Thanks for the reply. Does the truck housing the metal wheels also need to be made of metal?


----------



## shaygetz (Sep 23, 2007)

They are the plastic trucks with the wipers extending thru the two holes to either side of the king pins.


----------



## rrgrassi (May 3, 2012)

Mine looks just like that, but it has Durango on it. It has the springs and wipers on it. It works best when it's not moving. Sometimes I can get one full pass, then it flickers. I have cleaned the track and all the contacts on the car.


----------



## shaygetz (Sep 23, 2007)

rrgrassi said:


> Mine looks just like that, but it has Durango on it.


TYCO put out 3 versions...still looking for the Durango model...:thumbsup:


----------



## shaygetz (Sep 23, 2007)

ShockControl said:


> While the light operates on a AA battery, I seem to remember that the wheels under the light were metal.
> 
> Was the light powered by a combination of the battery and the track? If so, does the truck holding the metal wheels also need to be made of metal?
> 
> Thanks in advance.


It was track powered, it sounds like a creative owner in the past got tired of the flickering lights and rigged it for batteries.

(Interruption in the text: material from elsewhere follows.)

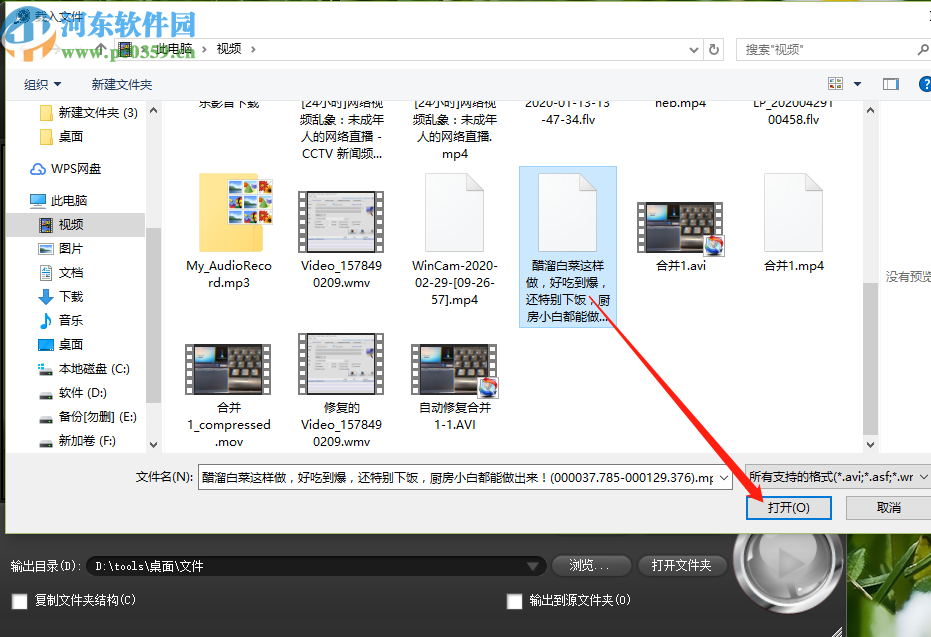Click the 浏览... button for output directory
The image size is (931, 637).
coord(591,565)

Take care...for this to work, they had to change out the original 16v bulb for a 1.5 volt one...


----------



## ShockControl (Feb 17, 2009)

shaygetz said:


> It was track powered, it sounds like a creative owner in the past got tired of the flickering lights and rigged it for batteries.


But this was my original car that I had as a kid. No one worked on it. What is underneath the body on most models?


----------



## rrgrassi (May 3, 2012)

Can you take pictures of it?


----------



## DonR (Oct 18, 2012)

You could use a small bridge rectifier with a capacitor
across it's output. It would hold a small charge to
keep the bulb burning when you hit bad track spots.

I did that on my lighted passenger cars and lighted caboose.

The lights stay on steady.

Don


----------



## shaygetz (Sep 23, 2007)

ShockControl said:


> But this was my original car that I had as a kid. No one worked on it. What is underneath the body on most models?


That would be a new one for me...try finding it in one of these catalogs... http://hoseeker.org/tyco.htm


----------



## ShockControl (Feb 17, 2009)

Thanks all. I'll have to look at the catalog later and can post a pic. Under the cab are two vertical metal pieces that accommodate a double A battery. Is this indeed the intention, or are these pieces of metal for something else? It's been several decades and I can't remember anymore.


----------



## shaygetz (Sep 23, 2007)

Try these guys, too... http://www.tycoforums.com/tyco/forum/


----------



## ShockControl (Feb 17, 2009)

Bumping up an old thread of mine.

When Mantua made the car, it had metal wheels, but it also had optional battery power.

By the time Mantua became Tyco, it was strictly track powered. However, if you remove the shell, you will see the slots where where the metal strips that held the battery were positioned.


----------



## DonR (Oct 18, 2012)

As Shay cautioned in a early post
check the voltage of the bulb to make
sure it can handle track voltage. Test it
with one AA or similar battery. If it glows
brightly, it's 1.5 volts. If so, replace it
with a 14 v or so bulb. If it doesn't burn
at all it may be 14v or so.

Don


----------



## ShockControl (Feb 17, 2009)

Bumping a thread I started a while ago.

The car I had since I was a kid, that was originally my older brother's, is from the Mantua era, circa 1959, with a metal chassis. The colors are flatter - the red is a little darker, and the yellow part of the car has more of an orange tint. 

Since starting this thread, I have picked up a few newer versions of this car. They are from the Tyco era, with plastic chassis and powered solely by the track. The later versions were bright Crayola red and Crayola yellow. All of the newer cars run solely by electrical power. They have a metal block under the body, where the batter slot was placed on the older Mantua Car. 

Does anyone have an older, metal-based Mantua version?


----------